À la même époque, les mesures protectionnistes commencent à s’élever dans de nombreux pays. En 1981, face aux pressions américaines, le gouvernement japonais restreint volontairement l’exportation de voitures vers ce pays. Toyota tente de composer avec cette situation en augmentant l’exportation des véhicules les plus rentables et en promouvant les familles de véhicules qui ne sont pas touchées par les mesures de restriction. Cette stratégie s’avère de courte durée devant les demandes de la Communauté européenne auprès du gouvernement japonais afin qu’il restreigne aussi les exportations de véhicules vers ce continent.

Ainsi, après Nissan et Honda, Toyota décide d’implanter des unités de production à l’étranger. Soucieuse de ne pas répéter les erreurs du passé, Toyota souhaite établir un partenariat avec une entreprise bien établie. Au début des années 1980, des négociations sont entamées avec Ford mais elles ne peuvent être conclues; un désaccord subsistant quant aux modèles qui seraient produits. En 1984, une entente de partenariat est conclue entre Toyota et General Motors (GM) sous la forme de la société NUMMI (New United Motor Manufacturing Incorporated). Selon les termes de l’entente, GM pourrait apprendre le système de production Toyota afin de produire des voitures sous-compactes. En contrepartie, Toyota pourrait organiser la production comme elle le souhaite. C’est le site de Fremont en Californie, propriété de GM, qui est retenu pour implanter l’usine.
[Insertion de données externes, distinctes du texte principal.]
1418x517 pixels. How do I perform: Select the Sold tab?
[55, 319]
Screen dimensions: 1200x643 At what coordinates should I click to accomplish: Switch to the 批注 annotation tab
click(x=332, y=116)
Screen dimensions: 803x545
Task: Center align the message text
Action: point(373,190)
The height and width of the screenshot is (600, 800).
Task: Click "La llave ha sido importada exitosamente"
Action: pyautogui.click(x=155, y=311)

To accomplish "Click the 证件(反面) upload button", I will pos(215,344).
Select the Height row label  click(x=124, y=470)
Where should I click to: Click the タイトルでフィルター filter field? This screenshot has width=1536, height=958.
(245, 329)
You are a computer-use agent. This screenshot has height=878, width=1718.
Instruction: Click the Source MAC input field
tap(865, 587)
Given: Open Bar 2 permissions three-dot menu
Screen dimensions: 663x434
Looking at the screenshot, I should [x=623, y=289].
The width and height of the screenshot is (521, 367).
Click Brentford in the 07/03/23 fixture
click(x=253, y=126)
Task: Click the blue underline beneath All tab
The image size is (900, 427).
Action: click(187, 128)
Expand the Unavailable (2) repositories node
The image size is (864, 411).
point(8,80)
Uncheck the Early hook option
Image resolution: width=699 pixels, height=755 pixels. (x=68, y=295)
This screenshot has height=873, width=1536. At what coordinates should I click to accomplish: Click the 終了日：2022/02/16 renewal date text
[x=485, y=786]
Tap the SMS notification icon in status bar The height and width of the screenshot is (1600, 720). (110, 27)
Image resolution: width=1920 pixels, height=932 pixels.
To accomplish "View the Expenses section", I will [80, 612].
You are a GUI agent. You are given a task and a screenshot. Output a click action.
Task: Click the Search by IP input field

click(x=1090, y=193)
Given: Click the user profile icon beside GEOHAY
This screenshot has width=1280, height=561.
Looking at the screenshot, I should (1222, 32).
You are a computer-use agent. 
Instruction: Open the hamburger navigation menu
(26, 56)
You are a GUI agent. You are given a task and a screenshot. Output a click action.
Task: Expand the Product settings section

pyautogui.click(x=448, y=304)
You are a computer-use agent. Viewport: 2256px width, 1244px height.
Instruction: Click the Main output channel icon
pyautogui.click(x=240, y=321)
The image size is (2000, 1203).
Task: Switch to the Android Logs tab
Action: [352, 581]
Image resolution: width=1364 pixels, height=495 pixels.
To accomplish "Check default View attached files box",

Ce site de 5 700 employés avait été fermé en 1982 à la suite de plus de dix ans de difficultés dont des relations de travail entre les parties patronales et syndicales antagonistes qui pouvaient expliquer qu’à certains moments le taux d’absentéisme était supérieur de 20 %. La productivité et la qualité de cette usine étaient nettement inférieures aux autres sites de GM. En décembre 1984, 99 % des employés de la chaîne de montage du site NUMMI et en fait 75 % des employés qualifiés de cette usine provenaient du bassin de personnel de GM-Fremont7. La Corolla FX de Toyota est introduite en 1986. Sur les bases de cette expérience, les dirigeants se convainquent que Toyota peut exporter son modèle de production. Elle multiplie les usines en Amérique (États-Unis et Canada) et elle démarre la production de voitures en 1992 au Royaume-Uni.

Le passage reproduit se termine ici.